### Problem requirements
Find every line in the records below that holds the word "slide", and copy it out.

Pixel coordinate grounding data
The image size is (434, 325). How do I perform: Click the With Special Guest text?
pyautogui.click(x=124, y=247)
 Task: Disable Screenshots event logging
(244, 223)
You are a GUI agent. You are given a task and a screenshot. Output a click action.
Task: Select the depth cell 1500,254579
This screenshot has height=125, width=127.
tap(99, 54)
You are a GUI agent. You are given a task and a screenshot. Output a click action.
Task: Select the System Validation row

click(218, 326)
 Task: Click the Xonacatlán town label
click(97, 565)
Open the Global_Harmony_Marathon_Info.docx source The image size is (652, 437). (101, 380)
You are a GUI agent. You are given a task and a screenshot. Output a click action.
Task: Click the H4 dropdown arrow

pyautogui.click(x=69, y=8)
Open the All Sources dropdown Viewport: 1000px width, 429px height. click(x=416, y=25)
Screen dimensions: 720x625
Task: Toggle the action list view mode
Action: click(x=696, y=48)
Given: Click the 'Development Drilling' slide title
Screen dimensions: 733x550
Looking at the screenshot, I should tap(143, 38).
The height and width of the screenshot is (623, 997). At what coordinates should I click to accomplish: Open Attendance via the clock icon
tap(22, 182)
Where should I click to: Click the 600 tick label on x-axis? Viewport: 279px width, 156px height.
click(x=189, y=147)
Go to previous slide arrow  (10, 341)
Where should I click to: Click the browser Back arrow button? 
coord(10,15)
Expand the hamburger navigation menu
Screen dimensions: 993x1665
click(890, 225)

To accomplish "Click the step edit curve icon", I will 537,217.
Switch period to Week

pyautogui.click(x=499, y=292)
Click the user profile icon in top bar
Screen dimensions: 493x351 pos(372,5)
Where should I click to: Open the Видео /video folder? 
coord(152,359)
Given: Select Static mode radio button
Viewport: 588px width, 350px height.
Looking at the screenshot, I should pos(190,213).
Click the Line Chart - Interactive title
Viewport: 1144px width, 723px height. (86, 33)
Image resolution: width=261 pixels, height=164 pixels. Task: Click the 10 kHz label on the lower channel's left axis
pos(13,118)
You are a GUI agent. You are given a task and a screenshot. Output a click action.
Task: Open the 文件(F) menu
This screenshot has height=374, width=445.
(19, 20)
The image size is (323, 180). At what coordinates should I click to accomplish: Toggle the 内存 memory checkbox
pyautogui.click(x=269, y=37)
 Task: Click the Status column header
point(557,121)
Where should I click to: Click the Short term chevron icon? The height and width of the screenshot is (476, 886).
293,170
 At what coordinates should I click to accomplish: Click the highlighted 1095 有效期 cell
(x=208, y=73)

### Task response
Given: Click the 'Development Drilling' slide title
Go to previous slide arrow  (10, 341)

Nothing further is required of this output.